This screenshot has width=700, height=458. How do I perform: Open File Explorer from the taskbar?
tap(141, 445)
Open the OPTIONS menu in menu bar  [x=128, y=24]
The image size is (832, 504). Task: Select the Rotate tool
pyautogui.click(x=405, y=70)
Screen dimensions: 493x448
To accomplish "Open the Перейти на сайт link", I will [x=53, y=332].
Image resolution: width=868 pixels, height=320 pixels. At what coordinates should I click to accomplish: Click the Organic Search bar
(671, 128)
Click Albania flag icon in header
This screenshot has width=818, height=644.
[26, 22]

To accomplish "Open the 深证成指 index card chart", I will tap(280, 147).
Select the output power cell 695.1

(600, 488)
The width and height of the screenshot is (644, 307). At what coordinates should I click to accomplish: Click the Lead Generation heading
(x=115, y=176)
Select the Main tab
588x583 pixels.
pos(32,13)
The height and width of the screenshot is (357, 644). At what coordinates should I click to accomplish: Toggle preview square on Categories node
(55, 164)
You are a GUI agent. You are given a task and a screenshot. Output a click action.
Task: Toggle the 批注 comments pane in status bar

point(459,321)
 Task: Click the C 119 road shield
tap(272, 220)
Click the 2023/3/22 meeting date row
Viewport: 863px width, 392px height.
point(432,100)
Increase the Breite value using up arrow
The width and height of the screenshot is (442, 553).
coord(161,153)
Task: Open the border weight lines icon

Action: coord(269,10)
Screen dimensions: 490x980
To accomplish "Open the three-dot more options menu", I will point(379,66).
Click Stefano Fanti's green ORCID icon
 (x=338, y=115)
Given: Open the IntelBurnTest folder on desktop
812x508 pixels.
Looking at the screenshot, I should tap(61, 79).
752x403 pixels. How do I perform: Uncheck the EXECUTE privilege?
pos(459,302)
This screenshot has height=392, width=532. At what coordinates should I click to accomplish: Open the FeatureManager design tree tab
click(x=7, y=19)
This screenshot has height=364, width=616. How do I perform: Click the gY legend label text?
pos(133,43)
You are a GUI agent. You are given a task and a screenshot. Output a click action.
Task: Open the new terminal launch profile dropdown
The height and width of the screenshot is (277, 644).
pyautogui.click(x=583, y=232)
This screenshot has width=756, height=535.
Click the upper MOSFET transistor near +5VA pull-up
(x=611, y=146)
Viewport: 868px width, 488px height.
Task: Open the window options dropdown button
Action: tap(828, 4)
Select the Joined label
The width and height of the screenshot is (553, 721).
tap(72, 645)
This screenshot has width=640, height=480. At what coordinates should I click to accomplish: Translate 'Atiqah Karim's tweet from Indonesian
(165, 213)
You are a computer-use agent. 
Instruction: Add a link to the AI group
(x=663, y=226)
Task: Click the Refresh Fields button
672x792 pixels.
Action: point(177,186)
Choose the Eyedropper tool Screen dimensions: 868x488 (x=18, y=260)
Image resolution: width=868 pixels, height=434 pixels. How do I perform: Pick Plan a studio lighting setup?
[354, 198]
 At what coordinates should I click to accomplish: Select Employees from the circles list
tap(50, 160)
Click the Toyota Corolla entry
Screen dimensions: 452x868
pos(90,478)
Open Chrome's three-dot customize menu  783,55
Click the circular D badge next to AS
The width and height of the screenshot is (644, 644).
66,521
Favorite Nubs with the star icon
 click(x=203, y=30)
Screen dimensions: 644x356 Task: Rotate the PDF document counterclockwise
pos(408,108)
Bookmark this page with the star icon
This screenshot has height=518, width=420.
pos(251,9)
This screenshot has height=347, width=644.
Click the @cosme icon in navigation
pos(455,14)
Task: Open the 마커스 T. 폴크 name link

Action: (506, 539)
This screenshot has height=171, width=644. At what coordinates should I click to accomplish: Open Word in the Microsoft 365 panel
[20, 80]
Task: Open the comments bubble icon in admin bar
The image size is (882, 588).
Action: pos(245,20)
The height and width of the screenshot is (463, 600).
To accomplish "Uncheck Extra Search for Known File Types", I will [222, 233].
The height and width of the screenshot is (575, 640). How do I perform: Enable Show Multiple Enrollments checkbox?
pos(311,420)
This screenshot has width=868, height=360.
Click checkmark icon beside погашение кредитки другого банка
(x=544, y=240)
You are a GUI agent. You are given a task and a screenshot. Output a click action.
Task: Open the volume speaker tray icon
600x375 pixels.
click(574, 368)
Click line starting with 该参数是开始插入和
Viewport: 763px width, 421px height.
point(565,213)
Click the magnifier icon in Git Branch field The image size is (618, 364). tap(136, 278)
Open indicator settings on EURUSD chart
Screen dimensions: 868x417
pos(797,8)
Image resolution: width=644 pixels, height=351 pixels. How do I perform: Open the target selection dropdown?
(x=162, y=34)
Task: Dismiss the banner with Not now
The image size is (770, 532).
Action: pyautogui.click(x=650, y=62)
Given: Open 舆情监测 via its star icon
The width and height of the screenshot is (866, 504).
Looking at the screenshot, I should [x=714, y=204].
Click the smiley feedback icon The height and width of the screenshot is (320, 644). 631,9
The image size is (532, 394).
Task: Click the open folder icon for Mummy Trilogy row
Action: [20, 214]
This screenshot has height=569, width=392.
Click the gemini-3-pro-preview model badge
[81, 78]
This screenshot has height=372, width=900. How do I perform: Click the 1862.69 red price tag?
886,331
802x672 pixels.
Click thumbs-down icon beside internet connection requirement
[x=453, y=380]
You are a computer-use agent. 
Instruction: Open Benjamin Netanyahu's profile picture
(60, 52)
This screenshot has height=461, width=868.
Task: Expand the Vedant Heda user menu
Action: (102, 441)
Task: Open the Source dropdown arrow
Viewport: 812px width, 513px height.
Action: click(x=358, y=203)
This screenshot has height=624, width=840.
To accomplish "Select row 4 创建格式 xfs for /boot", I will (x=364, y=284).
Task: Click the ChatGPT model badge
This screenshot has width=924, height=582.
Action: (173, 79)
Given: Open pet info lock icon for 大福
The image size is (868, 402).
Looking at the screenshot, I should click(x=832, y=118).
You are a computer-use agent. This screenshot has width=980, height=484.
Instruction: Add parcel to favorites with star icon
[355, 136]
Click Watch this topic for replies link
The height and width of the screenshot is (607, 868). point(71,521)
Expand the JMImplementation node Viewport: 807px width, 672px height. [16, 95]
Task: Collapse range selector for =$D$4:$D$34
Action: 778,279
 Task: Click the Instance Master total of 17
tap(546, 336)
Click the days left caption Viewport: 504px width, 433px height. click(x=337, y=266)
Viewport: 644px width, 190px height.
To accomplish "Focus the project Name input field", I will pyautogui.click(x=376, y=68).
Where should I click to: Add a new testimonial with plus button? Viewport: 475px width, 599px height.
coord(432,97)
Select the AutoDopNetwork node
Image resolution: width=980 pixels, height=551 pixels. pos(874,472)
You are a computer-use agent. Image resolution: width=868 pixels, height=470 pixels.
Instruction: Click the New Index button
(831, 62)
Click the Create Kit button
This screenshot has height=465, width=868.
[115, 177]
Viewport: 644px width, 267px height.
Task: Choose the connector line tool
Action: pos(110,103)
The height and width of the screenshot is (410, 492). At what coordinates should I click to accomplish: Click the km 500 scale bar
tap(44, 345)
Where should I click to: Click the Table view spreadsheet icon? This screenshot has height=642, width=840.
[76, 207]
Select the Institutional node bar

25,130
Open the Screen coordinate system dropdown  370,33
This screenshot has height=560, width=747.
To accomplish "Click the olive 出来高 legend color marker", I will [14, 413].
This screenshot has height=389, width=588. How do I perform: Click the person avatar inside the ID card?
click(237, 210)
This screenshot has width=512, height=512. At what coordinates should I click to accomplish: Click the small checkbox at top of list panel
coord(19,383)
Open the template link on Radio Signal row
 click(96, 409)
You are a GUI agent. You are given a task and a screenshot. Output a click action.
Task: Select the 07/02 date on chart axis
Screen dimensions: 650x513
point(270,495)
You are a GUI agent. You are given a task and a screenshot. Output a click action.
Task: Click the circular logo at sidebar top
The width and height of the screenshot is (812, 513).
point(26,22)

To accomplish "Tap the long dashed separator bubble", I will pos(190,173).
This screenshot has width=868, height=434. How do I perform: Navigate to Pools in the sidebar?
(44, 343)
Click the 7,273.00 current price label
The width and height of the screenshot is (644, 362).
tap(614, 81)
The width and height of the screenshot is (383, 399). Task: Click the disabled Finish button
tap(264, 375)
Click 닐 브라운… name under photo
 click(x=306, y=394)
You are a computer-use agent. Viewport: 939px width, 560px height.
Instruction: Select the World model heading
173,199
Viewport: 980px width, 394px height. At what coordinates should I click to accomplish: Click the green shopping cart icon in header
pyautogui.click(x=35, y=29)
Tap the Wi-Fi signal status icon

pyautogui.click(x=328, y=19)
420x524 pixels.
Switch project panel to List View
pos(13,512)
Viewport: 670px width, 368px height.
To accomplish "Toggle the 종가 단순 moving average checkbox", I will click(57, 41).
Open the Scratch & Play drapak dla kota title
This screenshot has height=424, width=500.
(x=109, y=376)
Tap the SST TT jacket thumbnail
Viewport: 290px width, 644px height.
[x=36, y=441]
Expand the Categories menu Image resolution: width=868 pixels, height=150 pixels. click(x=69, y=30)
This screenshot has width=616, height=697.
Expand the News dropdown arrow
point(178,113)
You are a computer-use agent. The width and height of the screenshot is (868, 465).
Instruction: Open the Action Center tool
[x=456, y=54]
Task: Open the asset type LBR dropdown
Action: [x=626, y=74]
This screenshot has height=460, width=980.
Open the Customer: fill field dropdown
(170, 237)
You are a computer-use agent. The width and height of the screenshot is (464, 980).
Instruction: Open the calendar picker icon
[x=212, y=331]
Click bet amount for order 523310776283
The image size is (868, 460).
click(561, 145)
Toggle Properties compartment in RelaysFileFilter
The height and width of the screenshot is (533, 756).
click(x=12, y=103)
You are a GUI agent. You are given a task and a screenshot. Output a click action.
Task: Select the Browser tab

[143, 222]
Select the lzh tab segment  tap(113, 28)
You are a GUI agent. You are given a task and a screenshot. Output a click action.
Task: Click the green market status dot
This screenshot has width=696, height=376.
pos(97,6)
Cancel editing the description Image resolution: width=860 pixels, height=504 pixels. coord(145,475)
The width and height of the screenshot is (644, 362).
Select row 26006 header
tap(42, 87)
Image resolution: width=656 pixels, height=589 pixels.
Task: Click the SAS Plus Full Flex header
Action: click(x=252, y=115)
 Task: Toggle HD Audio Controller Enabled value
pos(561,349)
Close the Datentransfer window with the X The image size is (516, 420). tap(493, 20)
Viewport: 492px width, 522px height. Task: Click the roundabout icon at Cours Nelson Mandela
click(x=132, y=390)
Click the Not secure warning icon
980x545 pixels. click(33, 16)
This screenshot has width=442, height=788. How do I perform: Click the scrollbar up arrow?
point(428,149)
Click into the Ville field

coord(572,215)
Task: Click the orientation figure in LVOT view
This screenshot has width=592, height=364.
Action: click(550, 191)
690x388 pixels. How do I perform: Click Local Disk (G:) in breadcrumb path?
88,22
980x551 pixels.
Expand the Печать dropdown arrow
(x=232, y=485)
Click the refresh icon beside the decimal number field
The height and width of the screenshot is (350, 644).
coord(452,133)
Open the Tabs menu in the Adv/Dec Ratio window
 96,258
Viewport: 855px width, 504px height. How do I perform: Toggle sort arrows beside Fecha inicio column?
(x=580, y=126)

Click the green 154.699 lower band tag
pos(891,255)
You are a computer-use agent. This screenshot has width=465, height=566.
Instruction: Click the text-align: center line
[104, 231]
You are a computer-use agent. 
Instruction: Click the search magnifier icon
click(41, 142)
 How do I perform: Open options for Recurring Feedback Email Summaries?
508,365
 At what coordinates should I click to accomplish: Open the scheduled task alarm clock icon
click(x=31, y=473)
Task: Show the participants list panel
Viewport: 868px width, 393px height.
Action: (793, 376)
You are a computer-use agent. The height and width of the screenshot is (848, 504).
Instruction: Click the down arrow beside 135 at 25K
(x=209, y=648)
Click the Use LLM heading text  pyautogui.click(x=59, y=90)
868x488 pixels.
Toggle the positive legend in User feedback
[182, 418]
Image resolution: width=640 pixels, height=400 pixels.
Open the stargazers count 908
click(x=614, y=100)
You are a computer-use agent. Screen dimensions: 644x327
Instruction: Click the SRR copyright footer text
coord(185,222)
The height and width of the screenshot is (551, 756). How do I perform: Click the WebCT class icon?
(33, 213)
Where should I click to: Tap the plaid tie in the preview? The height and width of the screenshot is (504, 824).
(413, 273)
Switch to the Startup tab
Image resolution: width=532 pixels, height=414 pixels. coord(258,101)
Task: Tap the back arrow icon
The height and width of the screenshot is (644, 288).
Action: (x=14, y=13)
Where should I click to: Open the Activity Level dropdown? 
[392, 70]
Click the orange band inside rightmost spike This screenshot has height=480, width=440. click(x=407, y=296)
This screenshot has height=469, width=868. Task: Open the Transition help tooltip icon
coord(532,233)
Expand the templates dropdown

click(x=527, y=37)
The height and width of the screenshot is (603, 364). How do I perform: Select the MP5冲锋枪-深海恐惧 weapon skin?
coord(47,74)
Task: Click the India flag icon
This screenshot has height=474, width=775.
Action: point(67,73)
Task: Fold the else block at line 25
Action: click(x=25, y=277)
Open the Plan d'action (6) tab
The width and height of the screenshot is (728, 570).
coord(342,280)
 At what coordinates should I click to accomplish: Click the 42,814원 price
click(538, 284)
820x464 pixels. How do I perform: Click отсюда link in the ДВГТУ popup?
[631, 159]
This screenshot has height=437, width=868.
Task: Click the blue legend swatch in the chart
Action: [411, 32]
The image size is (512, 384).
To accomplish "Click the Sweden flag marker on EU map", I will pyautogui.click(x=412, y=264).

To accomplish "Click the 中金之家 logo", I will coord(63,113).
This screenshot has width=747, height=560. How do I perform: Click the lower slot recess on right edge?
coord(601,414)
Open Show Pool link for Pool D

WHAT YOU HAVE TO DO ▸
Show the lines of the entries that include the string "computer", copying each in full.

THE ANSWER ▸
You are a computer-use agent. 
You are a computer-use agent. 
You are a computer-use agent. This screenshot has width=980, height=484.
You are a computer-use agent. Image resolution: width=868 pixels, height=470 pixels.
You are a computer-use agent. Viewport: 939px width, 560px height.
You are a computer-use agent. The width and height of the screenshot is (868, 465).
You are a computer-use agent. The width and height of the screenshot is (464, 980).
You are a computer-use agent. This screenshot has width=465, height=566.
You are a computer-use agent. 
You are a computer-use agent. The height and width of the screenshot is (848, 504).
You are a computer-use agent. Screen dimensions: 644x327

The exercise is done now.